▶ **Brief**
The response should contain every record, reproduced exactly.

(Stored records)
**********

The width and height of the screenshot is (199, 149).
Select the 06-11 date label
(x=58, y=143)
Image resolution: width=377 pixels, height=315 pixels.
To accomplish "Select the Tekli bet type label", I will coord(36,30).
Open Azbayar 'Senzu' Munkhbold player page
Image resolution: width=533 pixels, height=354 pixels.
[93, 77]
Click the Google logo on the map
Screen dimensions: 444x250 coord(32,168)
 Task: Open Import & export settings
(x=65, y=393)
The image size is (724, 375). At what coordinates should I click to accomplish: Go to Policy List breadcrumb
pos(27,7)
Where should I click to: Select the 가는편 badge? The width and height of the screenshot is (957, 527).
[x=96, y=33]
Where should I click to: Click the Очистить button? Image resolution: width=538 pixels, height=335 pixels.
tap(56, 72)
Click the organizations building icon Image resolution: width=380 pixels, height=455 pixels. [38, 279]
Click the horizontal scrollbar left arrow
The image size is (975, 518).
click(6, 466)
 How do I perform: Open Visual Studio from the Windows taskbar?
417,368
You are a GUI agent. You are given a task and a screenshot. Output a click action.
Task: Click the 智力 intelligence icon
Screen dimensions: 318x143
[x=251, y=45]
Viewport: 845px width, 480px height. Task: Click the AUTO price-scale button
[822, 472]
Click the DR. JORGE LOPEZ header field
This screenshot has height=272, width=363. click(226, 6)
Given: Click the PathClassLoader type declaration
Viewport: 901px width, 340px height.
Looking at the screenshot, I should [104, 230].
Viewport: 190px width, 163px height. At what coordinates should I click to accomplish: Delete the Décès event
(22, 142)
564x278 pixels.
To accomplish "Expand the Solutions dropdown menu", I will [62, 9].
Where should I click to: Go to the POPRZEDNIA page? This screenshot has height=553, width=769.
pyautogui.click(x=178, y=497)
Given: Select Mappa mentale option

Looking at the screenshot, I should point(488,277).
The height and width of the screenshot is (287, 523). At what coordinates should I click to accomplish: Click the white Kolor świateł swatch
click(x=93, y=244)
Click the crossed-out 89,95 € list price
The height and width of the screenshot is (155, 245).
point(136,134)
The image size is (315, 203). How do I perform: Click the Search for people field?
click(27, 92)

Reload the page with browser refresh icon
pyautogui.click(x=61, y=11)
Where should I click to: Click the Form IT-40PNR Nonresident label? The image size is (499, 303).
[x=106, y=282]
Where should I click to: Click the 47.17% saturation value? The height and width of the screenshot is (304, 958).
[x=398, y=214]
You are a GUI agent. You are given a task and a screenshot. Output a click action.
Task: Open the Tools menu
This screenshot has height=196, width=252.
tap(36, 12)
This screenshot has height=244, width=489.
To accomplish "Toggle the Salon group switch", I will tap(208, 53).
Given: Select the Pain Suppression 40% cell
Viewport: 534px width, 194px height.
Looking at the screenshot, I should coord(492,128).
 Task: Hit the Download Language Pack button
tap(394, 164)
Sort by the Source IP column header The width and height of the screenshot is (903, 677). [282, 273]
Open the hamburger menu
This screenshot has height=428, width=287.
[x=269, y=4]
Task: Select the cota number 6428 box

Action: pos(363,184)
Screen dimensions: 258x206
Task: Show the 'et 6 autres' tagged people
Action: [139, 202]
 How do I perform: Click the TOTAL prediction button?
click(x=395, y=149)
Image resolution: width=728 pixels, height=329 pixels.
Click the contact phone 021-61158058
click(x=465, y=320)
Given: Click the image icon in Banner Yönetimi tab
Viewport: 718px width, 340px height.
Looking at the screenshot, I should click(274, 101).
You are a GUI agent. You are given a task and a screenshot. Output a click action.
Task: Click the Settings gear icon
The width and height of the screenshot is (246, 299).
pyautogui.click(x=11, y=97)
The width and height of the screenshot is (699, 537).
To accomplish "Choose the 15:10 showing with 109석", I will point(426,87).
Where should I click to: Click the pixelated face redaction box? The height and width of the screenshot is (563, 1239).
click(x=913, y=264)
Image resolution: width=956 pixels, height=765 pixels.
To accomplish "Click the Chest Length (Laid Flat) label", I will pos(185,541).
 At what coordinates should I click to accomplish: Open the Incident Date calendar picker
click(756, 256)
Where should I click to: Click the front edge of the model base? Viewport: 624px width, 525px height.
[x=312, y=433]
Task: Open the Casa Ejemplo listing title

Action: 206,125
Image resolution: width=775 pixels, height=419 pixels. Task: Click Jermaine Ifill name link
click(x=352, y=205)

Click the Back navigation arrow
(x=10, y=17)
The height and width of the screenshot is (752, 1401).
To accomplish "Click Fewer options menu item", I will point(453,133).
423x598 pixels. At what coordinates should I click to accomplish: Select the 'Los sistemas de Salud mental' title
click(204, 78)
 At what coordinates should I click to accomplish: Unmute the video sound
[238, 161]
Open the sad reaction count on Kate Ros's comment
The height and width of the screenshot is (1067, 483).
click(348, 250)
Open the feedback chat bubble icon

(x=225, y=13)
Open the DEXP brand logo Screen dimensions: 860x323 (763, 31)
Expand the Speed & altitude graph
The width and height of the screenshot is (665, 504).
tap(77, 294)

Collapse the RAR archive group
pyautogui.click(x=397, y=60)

**********

▶ **Written answer**
The width and height of the screenshot is (199, 149).
Select the 06-11 date label
(x=58, y=143)
Image resolution: width=377 pixels, height=315 pixels.
To accomplish "Select the Tekli bet type label", I will coord(36,30).
Open Azbayar 'Senzu' Munkhbold player page
Image resolution: width=533 pixels, height=354 pixels.
[93, 77]
Click the Google logo on the map
Screen dimensions: 444x250 coord(32,168)
 Task: Open Import & export settings
(x=65, y=393)
The image size is (724, 375). At what coordinates should I click to accomplish: Go to Policy List breadcrumb
pos(27,7)
Where should I click to: Select the 가는편 badge? The width and height of the screenshot is (957, 527).
[x=96, y=33]
Where should I click to: Click the Очистить button? Image resolution: width=538 pixels, height=335 pixels.
tap(56, 72)
Click the organizations building icon Image resolution: width=380 pixels, height=455 pixels. [38, 279]
Click the horizontal scrollbar left arrow
The image size is (975, 518).
click(6, 466)
 How do I perform: Open Visual Studio from the Windows taskbar?
417,368
You are a GUI agent. You are given a task and a screenshot. Output a click action.
Task: Click the 智力 intelligence icon
Screen dimensions: 318x143
[x=251, y=45]
Viewport: 845px width, 480px height. Task: Click the AUTO price-scale button
[822, 472]
Click the DR. JORGE LOPEZ header field
This screenshot has height=272, width=363. click(226, 6)
Given: Click the PathClassLoader type declaration
Viewport: 901px width, 340px height.
Looking at the screenshot, I should [104, 230].
Viewport: 190px width, 163px height. At what coordinates should I click to accomplish: Delete the Décès event
(22, 142)
564x278 pixels.
To accomplish "Expand the Solutions dropdown menu", I will [62, 9].
Where should I click to: Go to the POPRZEDNIA page? This screenshot has height=553, width=769.
pyautogui.click(x=178, y=497)
Given: Select Mappa mentale option

Looking at the screenshot, I should point(488,277).
The height and width of the screenshot is (287, 523). At what coordinates should I click to accomplish: Click the white Kolor świateł swatch
click(x=93, y=244)
Click the crossed-out 89,95 € list price
The height and width of the screenshot is (155, 245).
point(136,134)
The image size is (315, 203). How do I perform: Click the Search for people field?
click(27, 92)

Reload the page with browser refresh icon
pyautogui.click(x=61, y=11)
Where should I click to: Click the Form IT-40PNR Nonresident label? The image size is (499, 303).
[x=106, y=282]
Where should I click to: Click the 47.17% saturation value? The height and width of the screenshot is (304, 958).
[x=398, y=214]
You are a GUI agent. You are given a task and a screenshot. Output a click action.
Task: Open the Tools menu
This screenshot has height=196, width=252.
tap(36, 12)
This screenshot has height=244, width=489.
To accomplish "Toggle the Salon group switch", I will tap(208, 53).
Given: Select the Pain Suppression 40% cell
Viewport: 534px width, 194px height.
Looking at the screenshot, I should coord(492,128).
 Task: Hit the Download Language Pack button
tap(394, 164)
Sort by the Source IP column header The width and height of the screenshot is (903, 677). [282, 273]
Open the hamburger menu
This screenshot has height=428, width=287.
[x=269, y=4]
Task: Select the cota number 6428 box

Action: pos(363,184)
Screen dimensions: 258x206
Task: Show the 'et 6 autres' tagged people
Action: [139, 202]
 How do I perform: Click the TOTAL prediction button?
click(x=395, y=149)
Image resolution: width=728 pixels, height=329 pixels.
Click the contact phone 021-61158058
click(x=465, y=320)
Given: Click the image icon in Banner Yönetimi tab
Viewport: 718px width, 340px height.
Looking at the screenshot, I should click(274, 101).
You are a GUI agent. You are given a task and a screenshot. Output a click action.
Task: Click the Settings gear icon
The width and height of the screenshot is (246, 299).
pyautogui.click(x=11, y=97)
The width and height of the screenshot is (699, 537).
To accomplish "Choose the 15:10 showing with 109석", I will point(426,87).
Where should I click to: Click the pixelated face redaction box? The height and width of the screenshot is (563, 1239).
click(x=913, y=264)
Image resolution: width=956 pixels, height=765 pixels.
To accomplish "Click the Chest Length (Laid Flat) label", I will pos(185,541).
 At what coordinates should I click to accomplish: Open the Incident Date calendar picker
click(756, 256)
Where should I click to: Click the front edge of the model base? Viewport: 624px width, 525px height.
[x=312, y=433]
Task: Open the Casa Ejemplo listing title

Action: 206,125
Image resolution: width=775 pixels, height=419 pixels. Task: Click Jermaine Ifill name link
click(x=352, y=205)

Click the Back navigation arrow
(x=10, y=17)
The height and width of the screenshot is (752, 1401).
To accomplish "Click Fewer options menu item", I will point(453,133).
423x598 pixels. At what coordinates should I click to accomplish: Select the 'Los sistemas de Salud mental' title
click(204, 78)
 At what coordinates should I click to accomplish: Unmute the video sound
[238, 161]
Open the sad reaction count on Kate Ros's comment
The height and width of the screenshot is (1067, 483).
click(348, 250)
Open the feedback chat bubble icon

(x=225, y=13)
Open the DEXP brand logo Screen dimensions: 860x323 (763, 31)
Expand the Speed & altitude graph
The width and height of the screenshot is (665, 504).
tap(77, 294)

Collapse the RAR archive group
pyautogui.click(x=397, y=60)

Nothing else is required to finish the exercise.